**Instructions to follow**
Below are some records; output exactly the lines from the line with "Click WampaLord's avatar" to the line with "Task: Switch to the Героическая filter", both ends kept, and nothing more.

**Stored items**

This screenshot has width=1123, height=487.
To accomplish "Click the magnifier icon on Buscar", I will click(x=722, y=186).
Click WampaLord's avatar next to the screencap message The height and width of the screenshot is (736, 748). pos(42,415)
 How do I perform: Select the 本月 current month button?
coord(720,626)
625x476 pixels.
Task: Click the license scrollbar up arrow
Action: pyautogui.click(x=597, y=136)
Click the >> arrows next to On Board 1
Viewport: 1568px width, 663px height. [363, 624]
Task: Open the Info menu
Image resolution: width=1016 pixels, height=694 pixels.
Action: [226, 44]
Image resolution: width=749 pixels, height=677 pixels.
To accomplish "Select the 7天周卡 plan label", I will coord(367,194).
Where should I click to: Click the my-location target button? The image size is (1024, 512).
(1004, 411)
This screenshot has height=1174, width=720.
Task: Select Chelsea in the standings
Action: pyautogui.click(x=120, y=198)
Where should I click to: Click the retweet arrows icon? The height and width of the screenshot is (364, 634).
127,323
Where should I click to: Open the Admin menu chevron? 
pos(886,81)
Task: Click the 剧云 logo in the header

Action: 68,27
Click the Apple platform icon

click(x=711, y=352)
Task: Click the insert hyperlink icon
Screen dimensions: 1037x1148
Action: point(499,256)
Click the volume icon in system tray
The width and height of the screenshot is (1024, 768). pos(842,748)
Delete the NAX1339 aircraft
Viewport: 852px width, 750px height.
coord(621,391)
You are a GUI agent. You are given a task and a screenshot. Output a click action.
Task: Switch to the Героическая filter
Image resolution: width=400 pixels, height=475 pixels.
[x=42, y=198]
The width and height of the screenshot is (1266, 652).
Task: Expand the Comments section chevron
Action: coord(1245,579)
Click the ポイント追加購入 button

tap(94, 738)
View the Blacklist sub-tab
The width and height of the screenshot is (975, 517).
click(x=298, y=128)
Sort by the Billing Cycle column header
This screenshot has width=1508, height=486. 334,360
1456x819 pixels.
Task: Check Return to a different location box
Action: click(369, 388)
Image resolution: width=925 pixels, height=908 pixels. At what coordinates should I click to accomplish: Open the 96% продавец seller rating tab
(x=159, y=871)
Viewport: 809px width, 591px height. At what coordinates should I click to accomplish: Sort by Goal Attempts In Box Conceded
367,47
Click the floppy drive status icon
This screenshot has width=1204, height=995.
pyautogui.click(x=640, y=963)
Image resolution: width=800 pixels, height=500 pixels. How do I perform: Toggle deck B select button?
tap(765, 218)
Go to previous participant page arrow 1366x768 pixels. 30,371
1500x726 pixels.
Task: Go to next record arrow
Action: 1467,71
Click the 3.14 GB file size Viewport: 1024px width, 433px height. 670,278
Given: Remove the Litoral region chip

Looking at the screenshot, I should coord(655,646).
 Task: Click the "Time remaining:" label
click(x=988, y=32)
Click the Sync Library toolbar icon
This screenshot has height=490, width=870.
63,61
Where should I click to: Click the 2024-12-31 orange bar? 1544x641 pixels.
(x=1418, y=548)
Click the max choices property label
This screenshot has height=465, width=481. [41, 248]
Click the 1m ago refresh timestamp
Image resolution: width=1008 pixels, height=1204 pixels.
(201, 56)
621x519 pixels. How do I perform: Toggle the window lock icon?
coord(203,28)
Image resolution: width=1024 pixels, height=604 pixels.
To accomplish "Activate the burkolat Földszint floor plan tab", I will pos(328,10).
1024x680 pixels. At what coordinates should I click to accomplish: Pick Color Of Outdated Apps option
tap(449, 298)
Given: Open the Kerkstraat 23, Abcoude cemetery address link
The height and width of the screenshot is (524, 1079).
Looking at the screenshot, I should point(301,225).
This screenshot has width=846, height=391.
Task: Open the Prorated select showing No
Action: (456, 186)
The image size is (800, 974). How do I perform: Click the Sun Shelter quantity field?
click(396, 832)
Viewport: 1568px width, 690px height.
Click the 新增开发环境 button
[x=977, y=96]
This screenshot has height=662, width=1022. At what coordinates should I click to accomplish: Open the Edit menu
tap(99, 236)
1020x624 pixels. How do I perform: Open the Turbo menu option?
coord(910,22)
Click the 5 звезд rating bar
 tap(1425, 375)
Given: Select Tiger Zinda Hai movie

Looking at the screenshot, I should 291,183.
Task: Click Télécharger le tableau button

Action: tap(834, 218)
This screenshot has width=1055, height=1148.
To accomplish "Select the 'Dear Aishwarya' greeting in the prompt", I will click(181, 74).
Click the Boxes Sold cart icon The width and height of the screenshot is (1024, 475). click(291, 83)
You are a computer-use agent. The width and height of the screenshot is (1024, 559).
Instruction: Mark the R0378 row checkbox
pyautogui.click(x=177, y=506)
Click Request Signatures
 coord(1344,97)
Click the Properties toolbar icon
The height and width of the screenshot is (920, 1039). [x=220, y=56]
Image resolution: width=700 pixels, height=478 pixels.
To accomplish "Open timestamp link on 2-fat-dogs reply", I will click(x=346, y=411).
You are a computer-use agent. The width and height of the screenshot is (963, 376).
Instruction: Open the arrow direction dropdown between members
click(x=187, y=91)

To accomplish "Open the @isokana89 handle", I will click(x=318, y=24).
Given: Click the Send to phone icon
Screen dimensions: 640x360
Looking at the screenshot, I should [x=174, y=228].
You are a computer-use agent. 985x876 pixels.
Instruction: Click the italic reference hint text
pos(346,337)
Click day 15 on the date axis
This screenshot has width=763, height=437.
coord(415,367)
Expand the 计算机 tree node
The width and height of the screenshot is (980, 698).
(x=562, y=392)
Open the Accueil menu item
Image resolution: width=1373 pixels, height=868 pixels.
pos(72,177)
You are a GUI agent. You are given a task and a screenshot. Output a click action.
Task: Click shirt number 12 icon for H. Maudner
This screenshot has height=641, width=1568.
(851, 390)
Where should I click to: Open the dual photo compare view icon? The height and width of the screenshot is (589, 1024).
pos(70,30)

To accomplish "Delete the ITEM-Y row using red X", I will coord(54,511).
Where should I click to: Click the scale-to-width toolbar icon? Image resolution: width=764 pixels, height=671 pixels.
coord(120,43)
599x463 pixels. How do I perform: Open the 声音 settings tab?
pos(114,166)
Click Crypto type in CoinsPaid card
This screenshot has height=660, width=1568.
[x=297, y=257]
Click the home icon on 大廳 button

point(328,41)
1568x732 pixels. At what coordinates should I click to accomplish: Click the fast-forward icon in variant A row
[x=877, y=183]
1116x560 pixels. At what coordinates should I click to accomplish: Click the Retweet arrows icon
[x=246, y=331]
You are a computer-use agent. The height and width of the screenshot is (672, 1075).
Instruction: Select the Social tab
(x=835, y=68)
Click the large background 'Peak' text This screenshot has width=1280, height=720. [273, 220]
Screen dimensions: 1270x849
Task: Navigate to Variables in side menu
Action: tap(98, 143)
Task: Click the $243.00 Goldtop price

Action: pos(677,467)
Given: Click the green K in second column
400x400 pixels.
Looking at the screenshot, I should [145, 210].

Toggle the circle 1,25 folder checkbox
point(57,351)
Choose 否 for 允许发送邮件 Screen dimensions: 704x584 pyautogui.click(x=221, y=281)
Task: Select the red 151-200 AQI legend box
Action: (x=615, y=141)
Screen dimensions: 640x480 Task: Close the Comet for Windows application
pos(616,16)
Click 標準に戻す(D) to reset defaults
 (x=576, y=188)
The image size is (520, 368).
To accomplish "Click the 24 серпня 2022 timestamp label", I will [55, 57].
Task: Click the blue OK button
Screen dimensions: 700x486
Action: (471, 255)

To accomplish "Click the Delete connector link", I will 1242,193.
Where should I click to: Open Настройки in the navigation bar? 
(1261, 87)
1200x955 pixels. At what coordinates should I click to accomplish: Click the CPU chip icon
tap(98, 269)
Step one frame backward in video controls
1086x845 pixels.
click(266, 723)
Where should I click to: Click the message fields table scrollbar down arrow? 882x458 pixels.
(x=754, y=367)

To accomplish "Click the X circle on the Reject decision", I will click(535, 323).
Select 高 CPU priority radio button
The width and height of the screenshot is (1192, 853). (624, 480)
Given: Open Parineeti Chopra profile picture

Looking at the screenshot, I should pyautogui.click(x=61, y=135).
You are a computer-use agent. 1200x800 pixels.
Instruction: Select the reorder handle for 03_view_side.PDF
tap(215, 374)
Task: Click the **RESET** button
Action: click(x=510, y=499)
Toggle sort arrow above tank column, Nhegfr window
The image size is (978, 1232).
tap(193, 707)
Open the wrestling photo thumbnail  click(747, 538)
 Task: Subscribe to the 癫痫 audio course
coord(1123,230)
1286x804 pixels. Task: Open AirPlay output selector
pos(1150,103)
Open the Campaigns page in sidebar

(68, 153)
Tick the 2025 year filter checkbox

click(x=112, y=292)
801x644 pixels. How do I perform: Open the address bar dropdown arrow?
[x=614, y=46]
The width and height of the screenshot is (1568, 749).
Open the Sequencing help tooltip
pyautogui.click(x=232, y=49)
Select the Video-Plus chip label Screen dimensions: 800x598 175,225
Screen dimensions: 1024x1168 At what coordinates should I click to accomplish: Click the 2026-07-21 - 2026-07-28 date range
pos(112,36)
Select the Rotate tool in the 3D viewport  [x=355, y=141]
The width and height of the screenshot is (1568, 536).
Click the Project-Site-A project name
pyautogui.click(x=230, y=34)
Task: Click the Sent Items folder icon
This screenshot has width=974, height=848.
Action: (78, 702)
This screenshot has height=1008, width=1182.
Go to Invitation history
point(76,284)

**Output for this exercise**
Click WampaLord's avatar next to the screencap message The height and width of the screenshot is (736, 748). pos(42,415)
 How do I perform: Select the 本月 current month button?
coord(720,626)
625x476 pixels.
Task: Click the license scrollbar up arrow
Action: pyautogui.click(x=597, y=136)
Click the >> arrows next to On Board 1
Viewport: 1568px width, 663px height. [363, 624]
Task: Open the Info menu
Image resolution: width=1016 pixels, height=694 pixels.
Action: [226, 44]
Image resolution: width=749 pixels, height=677 pixels.
To accomplish "Select the 7天周卡 plan label", I will coord(367,194).
Where should I click to: Click the my-location target button? The image size is (1024, 512).
(1004, 411)
This screenshot has height=1174, width=720.
Task: Select Chelsea in the standings
Action: pyautogui.click(x=120, y=198)
Where should I click to: Click the retweet arrows icon? The height and width of the screenshot is (364, 634).
127,323
Where should I click to: Open the Admin menu chevron? 
pos(886,81)
Task: Click the 剧云 logo in the header

Action: 68,27
Click the Apple platform icon

click(x=711, y=352)
Task: Click the insert hyperlink icon
Screen dimensions: 1037x1148
Action: point(499,256)
Click the volume icon in system tray
The width and height of the screenshot is (1024, 768). pos(842,748)
Delete the NAX1339 aircraft
Viewport: 852px width, 750px height.
coord(621,391)
You are a GUI agent. You are given a task and a screenshot. Output a click action.
Task: Switch to the Героическая filter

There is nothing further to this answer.